An ensemble method that combines weak learners sequentially into a strong predictor.
Boosting is an ensemble learning technique that converts a sequence of weak learners — models that perform only slightly better than random chance — into a single, highly accurate predictor. Unlike bagging methods that train models independently in parallel, boosting trains models sequentially, with each new model explicitly correcting the errors made by its predecessors. The result is a weighted combination of classifiers that collectively achieve far greater predictive power than any individual component.
The mechanism works by maintaining a probability distribution over the training data that evolves across iterations. Initially, all examples are weighted equally. After each weak learner is trained, the weights of misclassified examples are increased so that the next learner is forced to focus on the hardest cases. Each weak learner is then assigned a vote weight proportional to its accuracy, and the final prediction is a weighted majority vote across all learners. This adaptive reweighting is what distinguishes boosting from simpler ensemble strategies.

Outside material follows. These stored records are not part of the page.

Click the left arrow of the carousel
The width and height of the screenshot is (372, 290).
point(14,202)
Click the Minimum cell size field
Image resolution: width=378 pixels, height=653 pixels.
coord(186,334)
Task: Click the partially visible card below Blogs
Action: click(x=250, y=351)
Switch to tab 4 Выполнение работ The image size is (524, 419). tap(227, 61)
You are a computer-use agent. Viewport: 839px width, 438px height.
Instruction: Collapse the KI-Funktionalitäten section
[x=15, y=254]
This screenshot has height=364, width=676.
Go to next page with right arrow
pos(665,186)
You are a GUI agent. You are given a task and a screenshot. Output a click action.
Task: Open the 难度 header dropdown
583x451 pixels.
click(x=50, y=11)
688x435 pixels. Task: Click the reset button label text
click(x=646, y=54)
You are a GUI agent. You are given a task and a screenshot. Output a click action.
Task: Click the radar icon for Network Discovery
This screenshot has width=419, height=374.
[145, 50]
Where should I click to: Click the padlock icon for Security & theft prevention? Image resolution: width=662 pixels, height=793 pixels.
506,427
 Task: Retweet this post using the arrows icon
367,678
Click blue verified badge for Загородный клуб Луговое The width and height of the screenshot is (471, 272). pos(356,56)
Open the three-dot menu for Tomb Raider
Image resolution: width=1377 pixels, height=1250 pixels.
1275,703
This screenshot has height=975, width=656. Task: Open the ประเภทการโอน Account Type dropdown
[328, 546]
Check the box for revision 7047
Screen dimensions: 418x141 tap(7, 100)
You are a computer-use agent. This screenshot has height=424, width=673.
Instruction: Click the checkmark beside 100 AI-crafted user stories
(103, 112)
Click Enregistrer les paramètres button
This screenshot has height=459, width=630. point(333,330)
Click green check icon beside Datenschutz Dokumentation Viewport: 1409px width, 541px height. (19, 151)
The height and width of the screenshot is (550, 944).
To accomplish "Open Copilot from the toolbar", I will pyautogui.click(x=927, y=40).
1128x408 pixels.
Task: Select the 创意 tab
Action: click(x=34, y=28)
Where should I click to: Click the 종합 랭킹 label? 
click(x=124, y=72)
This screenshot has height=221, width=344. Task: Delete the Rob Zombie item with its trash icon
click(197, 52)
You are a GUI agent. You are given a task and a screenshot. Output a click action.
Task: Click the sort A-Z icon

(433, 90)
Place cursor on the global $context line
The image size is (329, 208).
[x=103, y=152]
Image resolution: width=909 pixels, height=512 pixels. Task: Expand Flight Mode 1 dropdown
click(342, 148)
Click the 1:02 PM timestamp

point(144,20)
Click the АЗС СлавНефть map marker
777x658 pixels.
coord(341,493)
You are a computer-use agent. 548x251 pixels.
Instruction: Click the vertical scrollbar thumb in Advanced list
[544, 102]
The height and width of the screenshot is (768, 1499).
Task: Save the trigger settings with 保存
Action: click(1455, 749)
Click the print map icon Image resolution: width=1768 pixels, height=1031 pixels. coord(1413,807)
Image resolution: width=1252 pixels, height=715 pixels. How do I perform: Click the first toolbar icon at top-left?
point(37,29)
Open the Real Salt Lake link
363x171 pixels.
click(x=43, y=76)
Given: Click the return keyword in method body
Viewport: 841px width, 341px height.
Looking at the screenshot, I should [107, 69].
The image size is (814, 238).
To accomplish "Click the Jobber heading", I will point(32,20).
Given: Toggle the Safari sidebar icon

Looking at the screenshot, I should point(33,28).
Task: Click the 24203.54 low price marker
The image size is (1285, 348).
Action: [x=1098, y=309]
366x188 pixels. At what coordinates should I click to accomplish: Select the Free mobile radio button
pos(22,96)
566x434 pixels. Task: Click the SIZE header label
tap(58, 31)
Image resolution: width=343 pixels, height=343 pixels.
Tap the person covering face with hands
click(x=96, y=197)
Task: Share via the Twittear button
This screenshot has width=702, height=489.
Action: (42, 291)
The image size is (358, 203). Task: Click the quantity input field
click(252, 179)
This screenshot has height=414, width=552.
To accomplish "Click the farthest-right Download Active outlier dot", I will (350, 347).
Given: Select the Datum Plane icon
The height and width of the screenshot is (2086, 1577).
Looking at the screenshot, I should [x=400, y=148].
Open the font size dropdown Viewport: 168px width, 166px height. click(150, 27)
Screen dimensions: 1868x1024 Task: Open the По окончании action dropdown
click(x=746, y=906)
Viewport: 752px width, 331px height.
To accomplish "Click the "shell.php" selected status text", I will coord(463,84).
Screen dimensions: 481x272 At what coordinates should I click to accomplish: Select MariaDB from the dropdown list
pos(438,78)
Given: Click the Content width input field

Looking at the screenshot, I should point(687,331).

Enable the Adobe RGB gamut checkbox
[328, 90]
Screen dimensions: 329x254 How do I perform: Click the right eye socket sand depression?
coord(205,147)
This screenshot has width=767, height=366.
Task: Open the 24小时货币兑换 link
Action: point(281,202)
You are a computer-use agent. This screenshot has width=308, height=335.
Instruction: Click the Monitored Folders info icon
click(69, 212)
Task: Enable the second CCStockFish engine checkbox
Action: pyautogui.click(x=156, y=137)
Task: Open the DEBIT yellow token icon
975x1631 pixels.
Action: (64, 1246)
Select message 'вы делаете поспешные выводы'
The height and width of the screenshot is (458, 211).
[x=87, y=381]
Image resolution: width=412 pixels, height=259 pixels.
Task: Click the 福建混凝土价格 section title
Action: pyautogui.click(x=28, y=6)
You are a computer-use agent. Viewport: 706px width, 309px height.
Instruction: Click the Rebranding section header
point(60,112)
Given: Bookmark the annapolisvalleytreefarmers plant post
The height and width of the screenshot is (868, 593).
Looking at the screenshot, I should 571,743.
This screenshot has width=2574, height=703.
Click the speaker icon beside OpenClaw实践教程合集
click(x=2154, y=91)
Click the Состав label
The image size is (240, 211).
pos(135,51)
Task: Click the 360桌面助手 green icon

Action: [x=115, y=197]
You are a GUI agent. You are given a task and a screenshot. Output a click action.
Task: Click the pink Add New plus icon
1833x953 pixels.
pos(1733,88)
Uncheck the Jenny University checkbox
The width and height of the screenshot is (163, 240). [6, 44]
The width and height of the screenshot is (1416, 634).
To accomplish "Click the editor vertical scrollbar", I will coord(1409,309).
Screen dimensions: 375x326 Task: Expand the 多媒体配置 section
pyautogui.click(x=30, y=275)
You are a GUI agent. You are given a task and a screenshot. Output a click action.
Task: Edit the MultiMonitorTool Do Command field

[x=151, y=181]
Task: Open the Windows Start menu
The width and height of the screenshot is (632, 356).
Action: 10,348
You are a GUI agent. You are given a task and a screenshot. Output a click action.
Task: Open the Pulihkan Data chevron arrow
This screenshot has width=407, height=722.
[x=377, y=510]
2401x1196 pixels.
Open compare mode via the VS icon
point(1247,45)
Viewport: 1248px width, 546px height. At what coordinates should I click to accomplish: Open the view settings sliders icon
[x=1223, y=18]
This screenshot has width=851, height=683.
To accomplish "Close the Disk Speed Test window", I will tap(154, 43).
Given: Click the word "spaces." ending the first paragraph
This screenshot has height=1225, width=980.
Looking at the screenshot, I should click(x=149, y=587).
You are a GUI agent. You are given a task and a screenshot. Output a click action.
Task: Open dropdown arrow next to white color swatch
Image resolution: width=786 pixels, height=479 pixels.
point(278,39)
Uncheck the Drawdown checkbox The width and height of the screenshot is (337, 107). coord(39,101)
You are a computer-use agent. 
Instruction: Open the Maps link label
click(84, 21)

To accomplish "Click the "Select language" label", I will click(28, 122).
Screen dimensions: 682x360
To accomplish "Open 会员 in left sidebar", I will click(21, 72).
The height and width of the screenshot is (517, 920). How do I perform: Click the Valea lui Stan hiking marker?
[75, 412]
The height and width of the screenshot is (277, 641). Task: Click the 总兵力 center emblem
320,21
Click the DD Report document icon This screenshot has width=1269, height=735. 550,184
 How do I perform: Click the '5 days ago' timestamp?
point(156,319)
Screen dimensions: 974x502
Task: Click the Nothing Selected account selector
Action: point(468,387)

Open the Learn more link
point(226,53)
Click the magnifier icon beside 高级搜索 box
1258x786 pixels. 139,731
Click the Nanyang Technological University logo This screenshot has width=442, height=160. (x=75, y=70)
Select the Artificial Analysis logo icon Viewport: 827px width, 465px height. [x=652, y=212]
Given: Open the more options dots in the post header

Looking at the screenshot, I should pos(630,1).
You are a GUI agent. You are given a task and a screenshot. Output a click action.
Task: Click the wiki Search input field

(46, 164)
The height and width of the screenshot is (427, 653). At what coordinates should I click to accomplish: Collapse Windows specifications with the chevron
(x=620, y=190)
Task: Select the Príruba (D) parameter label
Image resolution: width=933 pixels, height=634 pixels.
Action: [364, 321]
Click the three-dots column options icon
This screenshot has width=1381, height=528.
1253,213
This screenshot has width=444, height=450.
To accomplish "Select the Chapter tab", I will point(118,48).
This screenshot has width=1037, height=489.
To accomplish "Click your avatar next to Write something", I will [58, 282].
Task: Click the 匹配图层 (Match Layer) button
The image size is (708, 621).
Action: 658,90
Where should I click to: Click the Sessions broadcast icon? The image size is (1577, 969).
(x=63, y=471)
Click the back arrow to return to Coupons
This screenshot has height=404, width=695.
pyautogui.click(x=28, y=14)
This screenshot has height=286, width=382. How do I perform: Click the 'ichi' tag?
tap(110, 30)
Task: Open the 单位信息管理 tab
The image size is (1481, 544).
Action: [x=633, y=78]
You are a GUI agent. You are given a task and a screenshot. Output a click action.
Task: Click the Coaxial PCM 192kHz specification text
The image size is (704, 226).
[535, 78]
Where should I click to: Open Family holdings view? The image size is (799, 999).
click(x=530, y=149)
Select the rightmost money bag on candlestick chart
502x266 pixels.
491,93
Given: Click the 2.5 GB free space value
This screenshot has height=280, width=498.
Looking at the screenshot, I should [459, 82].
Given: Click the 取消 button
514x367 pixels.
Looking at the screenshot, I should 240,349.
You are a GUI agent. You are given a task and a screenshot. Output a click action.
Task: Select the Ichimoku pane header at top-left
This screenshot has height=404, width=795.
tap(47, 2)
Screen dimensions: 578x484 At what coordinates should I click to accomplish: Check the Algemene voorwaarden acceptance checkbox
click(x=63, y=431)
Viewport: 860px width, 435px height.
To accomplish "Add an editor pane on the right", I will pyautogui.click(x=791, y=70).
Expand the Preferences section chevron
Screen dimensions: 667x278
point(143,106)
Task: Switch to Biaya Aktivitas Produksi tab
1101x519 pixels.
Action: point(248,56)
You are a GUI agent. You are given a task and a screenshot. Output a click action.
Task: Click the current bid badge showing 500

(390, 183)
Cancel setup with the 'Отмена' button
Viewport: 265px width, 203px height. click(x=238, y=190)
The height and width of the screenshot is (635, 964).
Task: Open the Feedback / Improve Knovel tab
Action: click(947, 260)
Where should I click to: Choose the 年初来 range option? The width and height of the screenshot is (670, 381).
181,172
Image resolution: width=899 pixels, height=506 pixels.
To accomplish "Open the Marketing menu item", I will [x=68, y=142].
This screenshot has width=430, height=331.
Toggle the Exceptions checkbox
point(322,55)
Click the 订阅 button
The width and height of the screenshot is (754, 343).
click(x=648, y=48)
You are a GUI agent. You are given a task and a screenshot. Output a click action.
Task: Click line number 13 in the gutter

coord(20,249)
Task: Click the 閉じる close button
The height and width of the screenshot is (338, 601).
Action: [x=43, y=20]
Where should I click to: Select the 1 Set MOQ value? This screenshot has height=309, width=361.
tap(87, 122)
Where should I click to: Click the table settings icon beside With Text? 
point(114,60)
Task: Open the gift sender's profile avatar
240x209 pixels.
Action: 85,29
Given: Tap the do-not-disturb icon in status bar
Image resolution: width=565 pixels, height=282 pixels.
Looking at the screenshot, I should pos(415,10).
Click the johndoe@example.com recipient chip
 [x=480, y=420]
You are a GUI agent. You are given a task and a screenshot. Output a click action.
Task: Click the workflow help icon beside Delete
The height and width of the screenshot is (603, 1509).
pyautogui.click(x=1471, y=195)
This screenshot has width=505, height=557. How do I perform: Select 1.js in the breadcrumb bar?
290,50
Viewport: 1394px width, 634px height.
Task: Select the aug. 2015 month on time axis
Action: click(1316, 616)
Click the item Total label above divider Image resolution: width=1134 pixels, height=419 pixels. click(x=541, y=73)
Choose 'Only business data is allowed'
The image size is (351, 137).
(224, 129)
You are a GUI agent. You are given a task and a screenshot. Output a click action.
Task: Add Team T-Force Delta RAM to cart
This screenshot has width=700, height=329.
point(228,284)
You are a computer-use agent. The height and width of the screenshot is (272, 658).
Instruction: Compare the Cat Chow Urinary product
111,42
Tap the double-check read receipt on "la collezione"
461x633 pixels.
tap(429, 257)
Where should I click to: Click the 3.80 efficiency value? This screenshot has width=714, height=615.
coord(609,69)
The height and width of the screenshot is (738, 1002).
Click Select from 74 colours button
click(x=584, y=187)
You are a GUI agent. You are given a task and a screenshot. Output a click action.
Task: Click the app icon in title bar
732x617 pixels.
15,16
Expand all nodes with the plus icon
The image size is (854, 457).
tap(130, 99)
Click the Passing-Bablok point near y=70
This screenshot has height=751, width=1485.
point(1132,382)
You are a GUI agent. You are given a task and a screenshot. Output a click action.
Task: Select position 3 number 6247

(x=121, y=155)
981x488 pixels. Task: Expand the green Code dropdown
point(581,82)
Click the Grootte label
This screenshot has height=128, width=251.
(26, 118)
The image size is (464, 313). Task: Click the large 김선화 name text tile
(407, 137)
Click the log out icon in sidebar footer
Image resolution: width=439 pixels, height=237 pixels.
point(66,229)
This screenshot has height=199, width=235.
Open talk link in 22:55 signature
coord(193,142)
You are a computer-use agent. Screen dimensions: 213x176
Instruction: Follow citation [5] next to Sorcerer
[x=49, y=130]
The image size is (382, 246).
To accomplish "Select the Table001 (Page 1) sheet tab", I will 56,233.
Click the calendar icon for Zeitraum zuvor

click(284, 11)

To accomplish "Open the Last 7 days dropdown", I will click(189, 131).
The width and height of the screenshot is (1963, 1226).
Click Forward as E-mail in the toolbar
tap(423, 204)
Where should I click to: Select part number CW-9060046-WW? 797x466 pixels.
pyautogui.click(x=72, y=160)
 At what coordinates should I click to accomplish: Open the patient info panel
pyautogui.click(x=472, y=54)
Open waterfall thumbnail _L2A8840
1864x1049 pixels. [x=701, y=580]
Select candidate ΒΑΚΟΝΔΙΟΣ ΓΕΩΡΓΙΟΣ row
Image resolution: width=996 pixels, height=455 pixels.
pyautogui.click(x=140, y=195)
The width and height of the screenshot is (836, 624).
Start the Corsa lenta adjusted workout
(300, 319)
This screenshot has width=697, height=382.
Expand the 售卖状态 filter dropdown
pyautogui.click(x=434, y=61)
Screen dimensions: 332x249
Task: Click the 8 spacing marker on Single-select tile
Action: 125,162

AdaBoost (Adaptive Boosting), introduced by Yoav Freund and Robert Schapire in 1996, was the first widely adopted boosting algorithm and remains a foundational reference point. Subsequent innovations — most notably Gradient Boosting Machines (GBM) and its highly optimized descendants XGBoost, LightGBM, and CatBoost — reframed boosting as iterative gradient descent in function space, dramatically expanding its flexibility and performance. These gradient-based variants dominate structured/tabular data competitions and production systems today.
Boosting matters because it reliably reduces both bias and variance, making it one of the most effective off-the-shelf approaches for supervised learning on tabular data. Its sequential nature does introduce a computational cost — models cannot be trained in parallel as easily as in bagging — but modern implementations mitigate this through parallelized tree construction and hardware acceleration. Boosting also provides natural mechanisms for feature importance estimation, making trained models more interpretable than many black-box alternatives.